Los Juegos Olímpicos de 2008 certifican simbólicamente el protagonismo de China en el mundo de hoy: la mayor nación de la tierra exhibe su poder económico y su capacidad organizativa a través de un evento deportivo, político y urbano que sitúa al ‘país del centro’ en el centro del escenario global. Al mismo tiempo, las colosales construcciones promovidas por el acontecimiento —diseñadas sobre todo por extranjeros— hacen del Pekín olímpico un formidable laboratorio de arquitecturas que permiten tomar la temperatura a una disciplina febril. Elevándose sobre un paisaje de violento crecimiento inmobiliario y oceánica devastación urbana, que ha hecho desaparecer buena parte del tejido tradicional de hutongs y casas-patio, las cinco grandes obras de iniciativa pública impulsadas por la cita con los cinco anillos—a las que aquí se añade un sexto proyecto de promoción privada como ejemplo de la ebullición constructiva del país— suministran emblemas del auge de China, pero también ilustran el actual debate de la arquitectura.
El aeropuerto de Norman Foster, con su exacto diagrama de flujos y una levedad luminosa inesperada en la que a fin de cuentas es la mayor construcción del planeta, muestra la testaruda vigencia de la modernidad; una actitud estética no ajena al Teatro Nacional del polytechnicien y también autor aeroportuario Paul Andreu, cuyo elipsoide nacarado de vidrio y titanio sobre el agua evoca de forma inevitable esa monumentalidad geométrica francesa que solemos remitir a Boullée. Posmodernas en su figuración epidérmica de mallas azarosas son, en contraste, las dos grandes obras deportivas del Parque Olímpico: el extraordinario estadio de Herzog y de Meuron, convertido en un icono instantáneo de los Juegos —a la vez tectónico y pirotécnico—, a través de una gigantesca madeja que teje el acero para conformar lo que se ha asociado a un nido íntimo y titánico; y las seductoras piscinas de PTW, conocidas como el cubo de agua por haber revestido su recinto prismático con una piel traslúcida de mullidas células o burbujas realizadas con ETFE. Y dubitativos entre la posmodernidad epitelial y la modernidad heroica son los dos proyectos en altura, el poderoso logo en forma de marco doblado construido por OMA para sede de la CCTV, con su expresión caligráfica de los esfuerzos estructurales y sus alardes gimnástico-formales, en una tradición que se extiende desde el Wolkenbügel a la Max Reinhardt Haus, pasando por las torres KIO; y el Linked Hybrid de Steven Holl, ocho torres enlazadas que unen la abstracción metafísica de su bodegón residencial y el dinamismo técnico de sus pasarelas fabriles, en la estela de las que admiramos en la fábrica Van Nelle o la Pompeia.

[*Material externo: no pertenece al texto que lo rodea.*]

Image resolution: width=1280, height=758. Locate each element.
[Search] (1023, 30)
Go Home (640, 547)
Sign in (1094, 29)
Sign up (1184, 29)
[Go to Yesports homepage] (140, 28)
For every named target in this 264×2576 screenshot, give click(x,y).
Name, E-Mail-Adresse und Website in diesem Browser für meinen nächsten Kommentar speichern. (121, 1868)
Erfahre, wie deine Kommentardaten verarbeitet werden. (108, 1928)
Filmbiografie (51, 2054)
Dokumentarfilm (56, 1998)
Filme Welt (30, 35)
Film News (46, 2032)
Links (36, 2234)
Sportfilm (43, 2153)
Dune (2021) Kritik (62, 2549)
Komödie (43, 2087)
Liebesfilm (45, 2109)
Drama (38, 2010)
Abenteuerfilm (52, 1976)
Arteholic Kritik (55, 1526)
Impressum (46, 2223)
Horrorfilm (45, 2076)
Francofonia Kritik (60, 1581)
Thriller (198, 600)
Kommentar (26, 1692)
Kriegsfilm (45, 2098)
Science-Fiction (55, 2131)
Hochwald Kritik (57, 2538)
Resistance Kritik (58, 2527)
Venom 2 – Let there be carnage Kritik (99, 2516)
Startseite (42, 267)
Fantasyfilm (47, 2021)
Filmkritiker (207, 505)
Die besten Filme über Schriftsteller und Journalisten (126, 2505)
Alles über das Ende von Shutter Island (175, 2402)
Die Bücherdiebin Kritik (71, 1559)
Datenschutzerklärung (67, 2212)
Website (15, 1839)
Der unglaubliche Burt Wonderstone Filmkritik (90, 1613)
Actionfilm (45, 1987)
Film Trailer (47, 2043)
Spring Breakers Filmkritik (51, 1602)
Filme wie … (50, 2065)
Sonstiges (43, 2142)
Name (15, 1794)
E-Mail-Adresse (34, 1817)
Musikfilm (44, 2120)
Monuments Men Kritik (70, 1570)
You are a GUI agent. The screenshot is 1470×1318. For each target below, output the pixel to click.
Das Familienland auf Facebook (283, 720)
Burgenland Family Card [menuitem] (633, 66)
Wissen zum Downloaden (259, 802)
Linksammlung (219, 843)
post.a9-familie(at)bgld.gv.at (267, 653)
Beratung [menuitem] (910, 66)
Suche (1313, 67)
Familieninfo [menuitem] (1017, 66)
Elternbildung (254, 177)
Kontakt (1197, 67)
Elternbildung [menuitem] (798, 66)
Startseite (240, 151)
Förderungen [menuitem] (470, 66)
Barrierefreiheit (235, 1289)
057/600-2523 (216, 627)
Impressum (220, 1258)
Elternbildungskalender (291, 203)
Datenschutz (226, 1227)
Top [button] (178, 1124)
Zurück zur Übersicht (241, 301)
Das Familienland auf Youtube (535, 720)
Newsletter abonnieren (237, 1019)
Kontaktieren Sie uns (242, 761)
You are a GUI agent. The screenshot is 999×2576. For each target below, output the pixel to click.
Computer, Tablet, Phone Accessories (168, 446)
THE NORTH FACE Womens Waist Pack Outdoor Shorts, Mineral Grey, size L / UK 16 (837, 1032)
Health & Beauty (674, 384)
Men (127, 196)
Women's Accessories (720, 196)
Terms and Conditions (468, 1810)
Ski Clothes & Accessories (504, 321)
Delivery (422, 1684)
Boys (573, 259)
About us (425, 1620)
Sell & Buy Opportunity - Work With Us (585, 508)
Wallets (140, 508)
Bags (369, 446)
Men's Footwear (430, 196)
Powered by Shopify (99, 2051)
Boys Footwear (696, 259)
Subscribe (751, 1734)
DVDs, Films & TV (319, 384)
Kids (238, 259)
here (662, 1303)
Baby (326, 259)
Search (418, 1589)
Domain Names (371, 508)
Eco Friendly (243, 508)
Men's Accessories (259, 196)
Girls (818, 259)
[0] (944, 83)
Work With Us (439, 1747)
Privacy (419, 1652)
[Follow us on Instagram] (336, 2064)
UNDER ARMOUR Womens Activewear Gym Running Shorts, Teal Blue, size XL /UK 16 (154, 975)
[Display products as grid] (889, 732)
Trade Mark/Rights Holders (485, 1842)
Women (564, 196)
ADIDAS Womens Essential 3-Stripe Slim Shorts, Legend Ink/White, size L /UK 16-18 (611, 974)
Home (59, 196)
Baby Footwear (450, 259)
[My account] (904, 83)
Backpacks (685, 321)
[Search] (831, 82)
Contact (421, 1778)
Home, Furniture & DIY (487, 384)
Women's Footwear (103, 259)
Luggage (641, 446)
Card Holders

Esta legión extranjera de excelencia —tan sólo el artista chino Ai Weiwei figura destacado en los créditos, como colaborador ilustre en el proyecto del estadio— ha procurado interpretar las necesidades y peculiaridades del país, pero ha usado también esta ocasión tan singular para construir con su propio lenguaje y para trasladar a la capital de China los dilemas presentes de la arquitectura occidental. Europeos en su mayoría —británicos, franceses, suizos, holandeses y aun alemanes si hubiéramos incluido el gran eje urbano diseñado por Albert Speer Jr.—, con la presencia testimonial de un equipo australiano y otro norteamericano, esta reunión de talento foráneo excluye significativamente a los asiáticos— sin duda porque era impensable otorgar encargos esenciales a japoneses, con diferencia los arquitectos más cualificados del continente—, aunque no por ello deja de resultar representativa del momento actual: este Pekín habla tanto de China como de una arquitectura global indecisa entre la función y el espectáculo.